The loss of Robert 'Bob' Crossland led to a kitchen table re-think, and with interest rates at a record low, a decision was made between mother and daughter to forge on, rather than bank any accepted offer. "My mother was left behind and she felt it was easier for what she wanted to achieve for the business to keep going rather than putting any sale proceeds in the bank," she said. "I committed to running the business and we decided not to sell."
So began a "near vertical learning curve" recognised this summer. Mrs Moss, with a young daughter, rose to the challenge, keeping a steady workforce of 14 at the Queensway Industrial Estate base in the shadows of Scunthorpe's iconic steel works. Without any knowledge of the refractory products or running a manufacturing company, she set herself the mandate to secure the jobs of her employees and run the company on behalf of the family. Describing the "tireless work to provide a stable future," she said: "It was a tough time for our family and I had a near vertical learning curve whilst also juggling my other career initially, being only 29 at the time it was difficult bringing people on board."

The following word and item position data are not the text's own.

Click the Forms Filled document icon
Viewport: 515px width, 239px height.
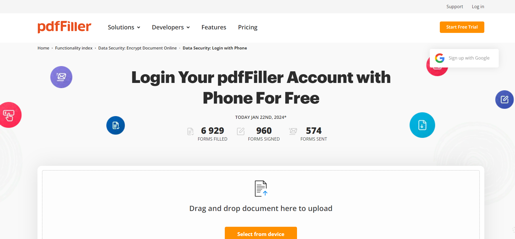pos(190,132)
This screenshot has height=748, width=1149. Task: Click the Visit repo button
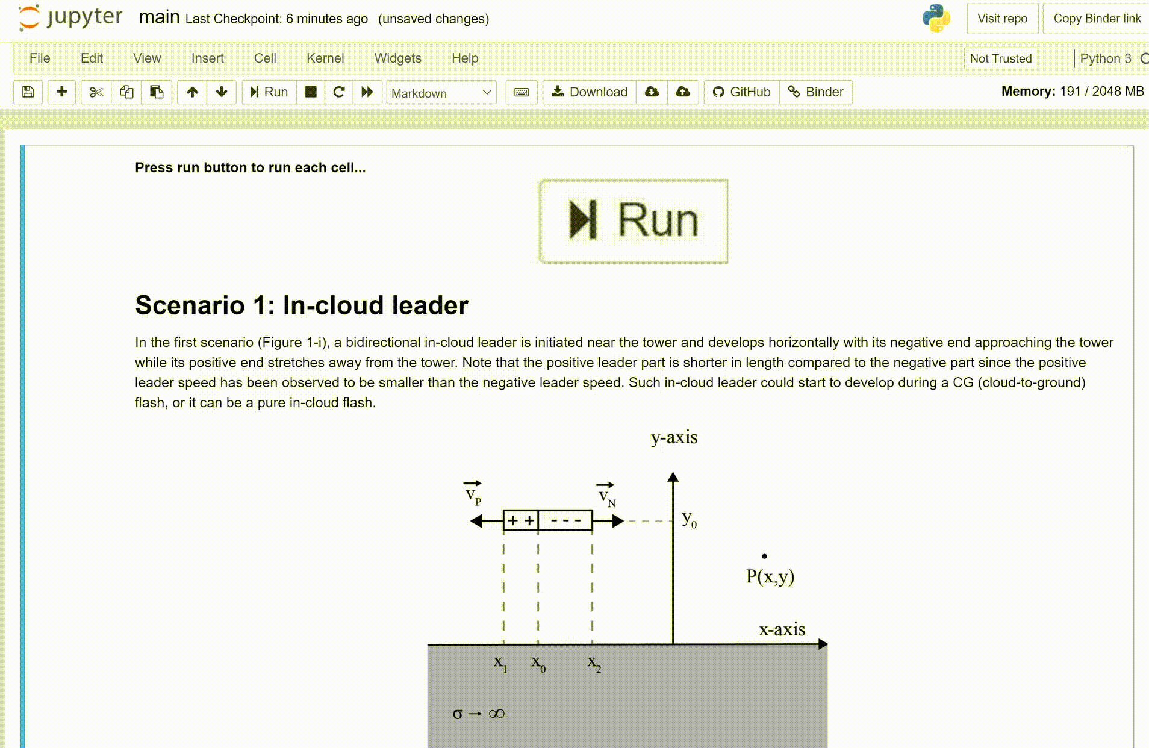(x=1002, y=19)

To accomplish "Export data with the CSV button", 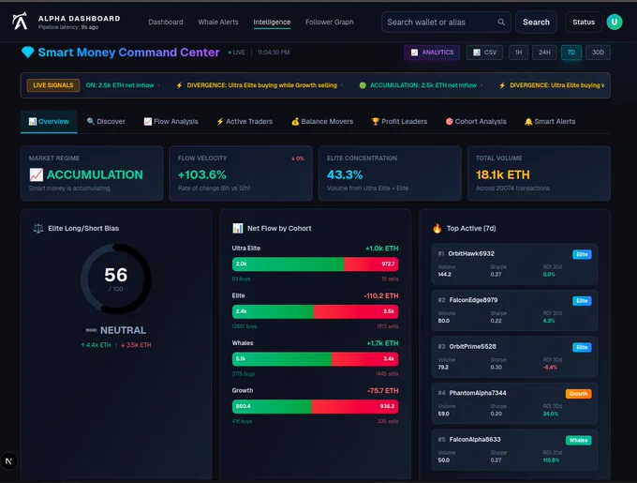I will click(483, 53).
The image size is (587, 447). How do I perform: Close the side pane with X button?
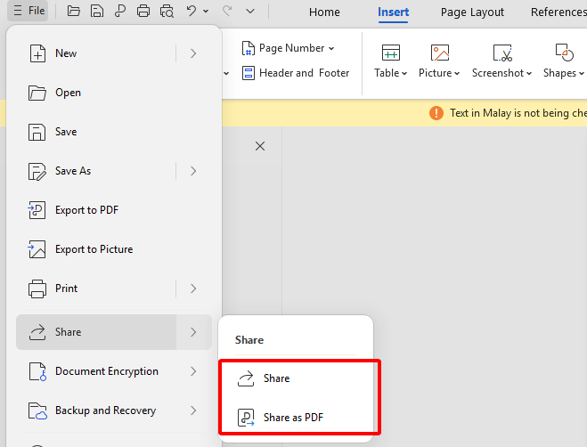[260, 146]
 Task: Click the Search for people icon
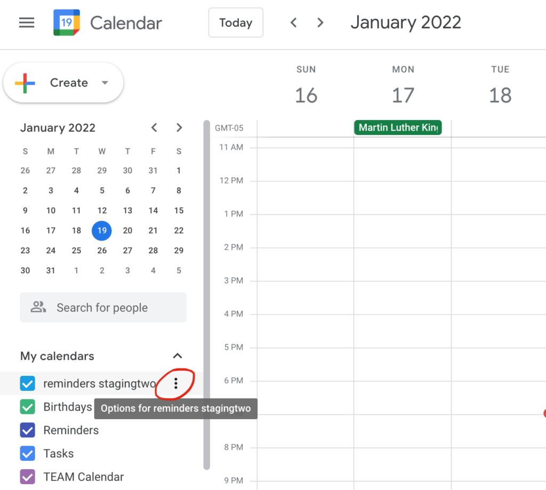click(x=37, y=307)
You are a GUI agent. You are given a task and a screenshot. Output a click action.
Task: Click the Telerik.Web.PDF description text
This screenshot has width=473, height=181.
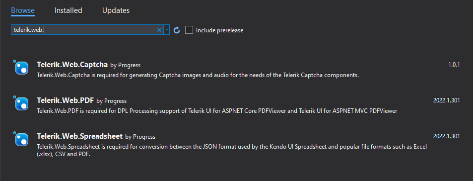click(x=217, y=111)
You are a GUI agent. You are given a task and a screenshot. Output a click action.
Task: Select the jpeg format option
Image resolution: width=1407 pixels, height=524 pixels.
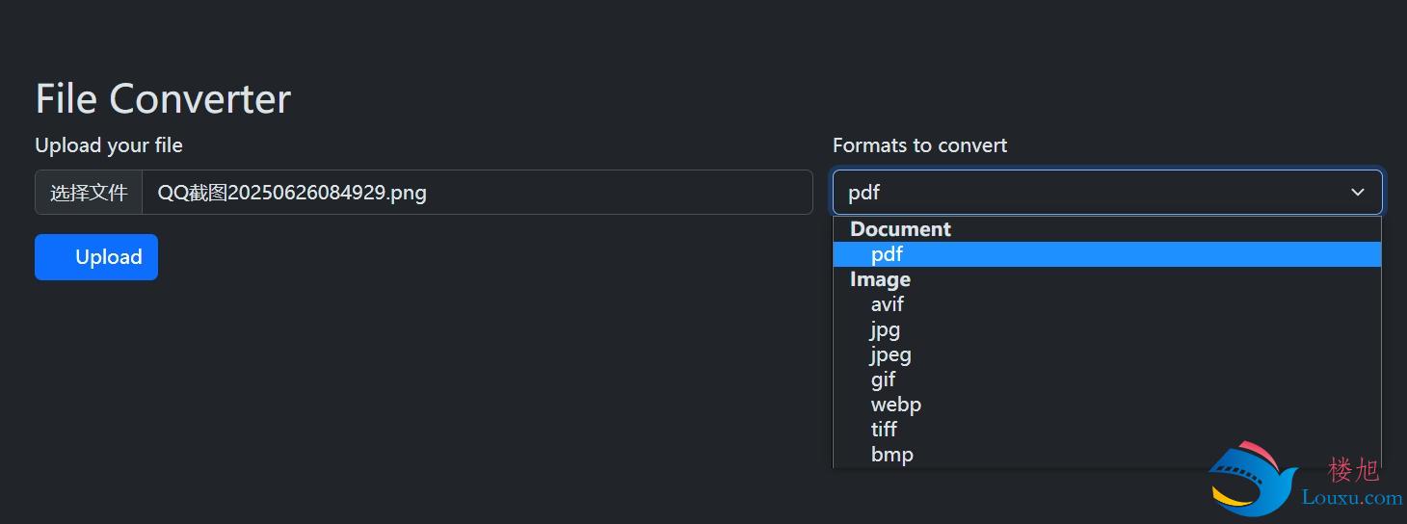pyautogui.click(x=1107, y=354)

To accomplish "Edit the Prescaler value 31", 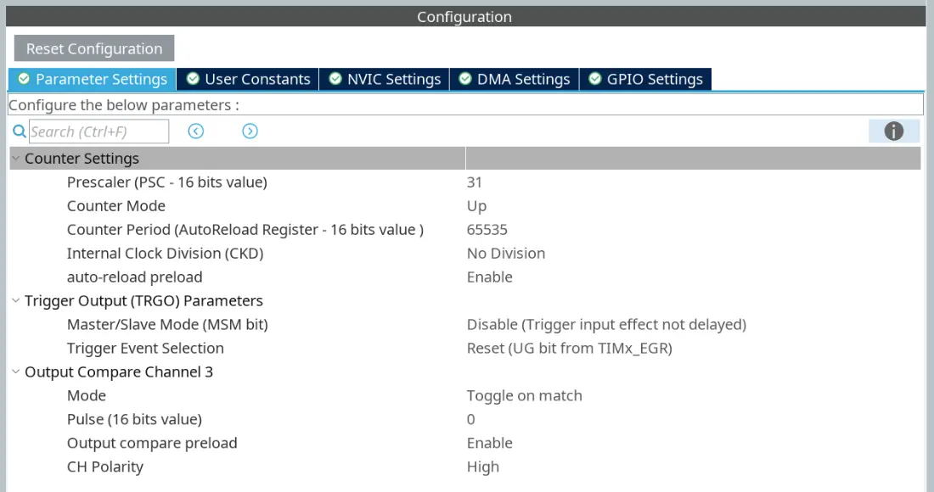I will 475,182.

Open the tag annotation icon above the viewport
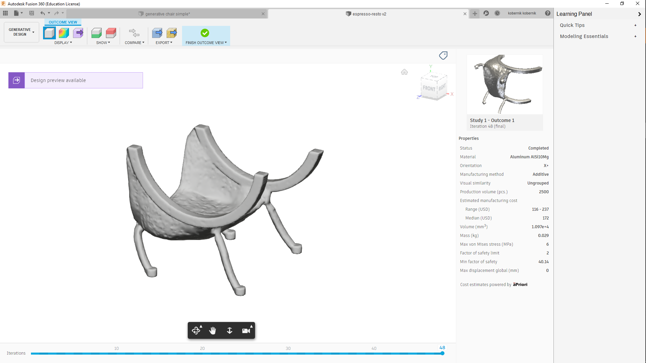click(x=443, y=55)
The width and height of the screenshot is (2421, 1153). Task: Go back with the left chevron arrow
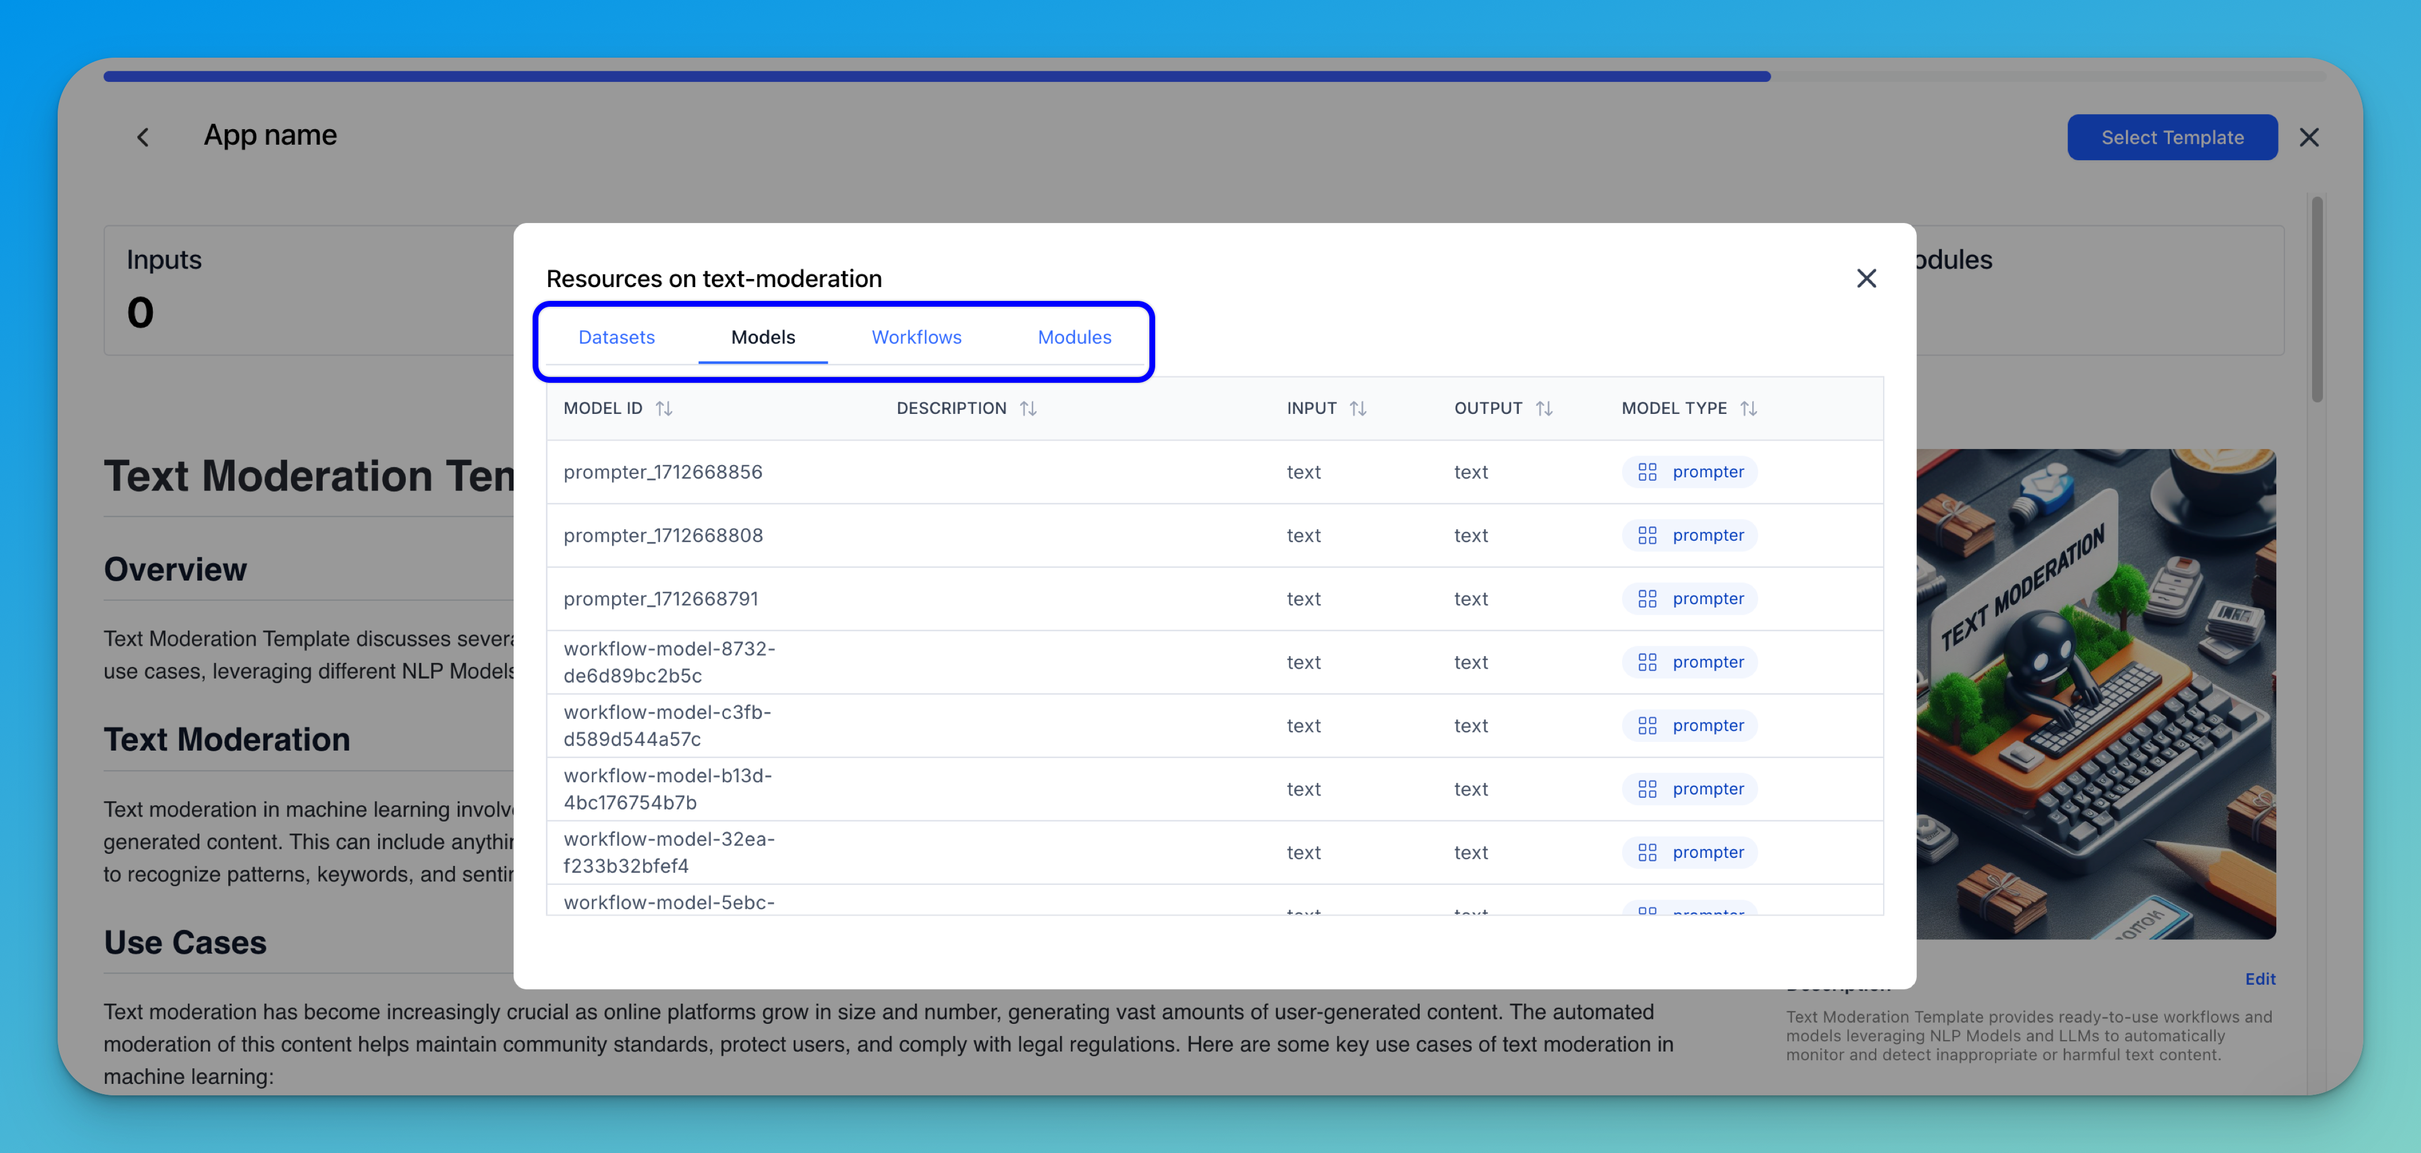coord(143,137)
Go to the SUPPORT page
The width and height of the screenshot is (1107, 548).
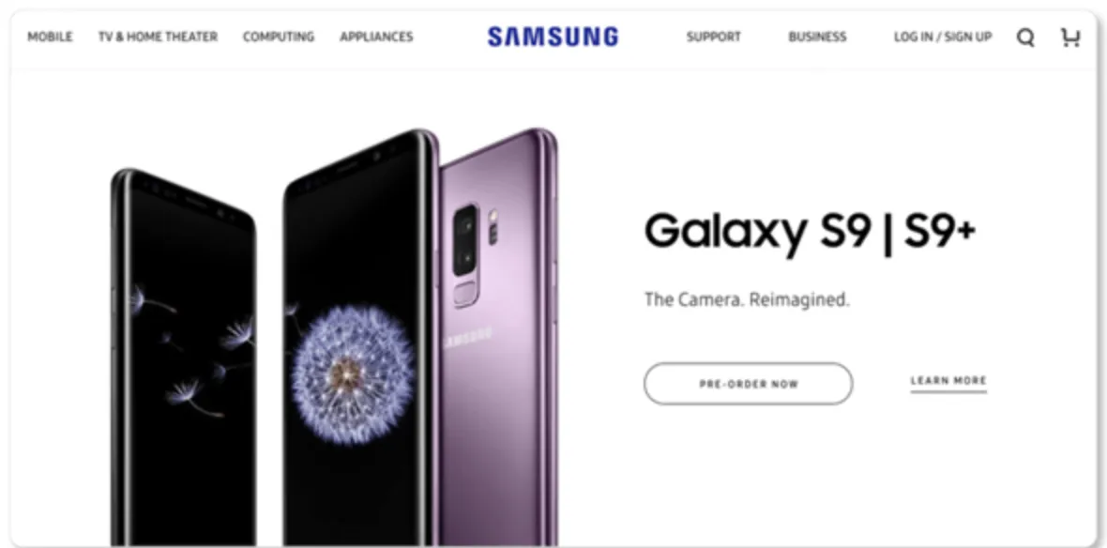click(x=714, y=37)
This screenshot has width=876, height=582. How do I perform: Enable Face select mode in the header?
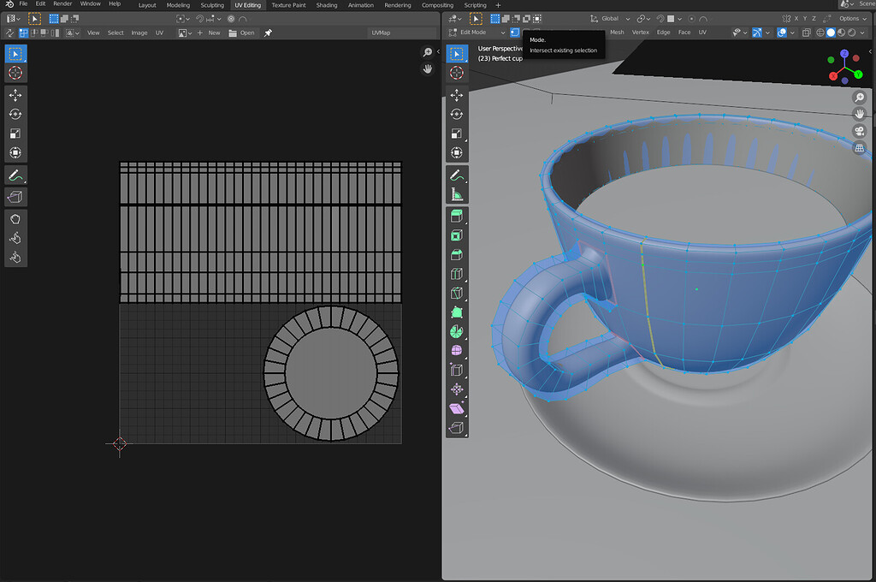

Mrs Moss was working a day a week for HSBC on the management trainee scheme, and having upskilled following the birth of her daughter, she had just been promoted to business manager for an 11 school academy based at Retford, on the Lincolnshire and Nottinghamshire border, when her dad was cruelly taken. "When he died, me coming in was just supposed to be a temporary thing," Mrs Moss said. "I was there to understand the sale, so I put my job on hold to try and gain enough information."
The rest is history, leading to the win, all the more poignant, as it came as National Women in Engineering Day was celebrated. "It was a wow moment. Just to be nominated and shortlisted was an amazing experience but it has made me reflect on the last five years and I feel proud and honoured, it is nice to be recognised by others, and it was also nice to be able to have my 12 year old daughter at the event as I hope seeing and meeting such strong inspirational women gives her drive and belief in herself to forge her own future."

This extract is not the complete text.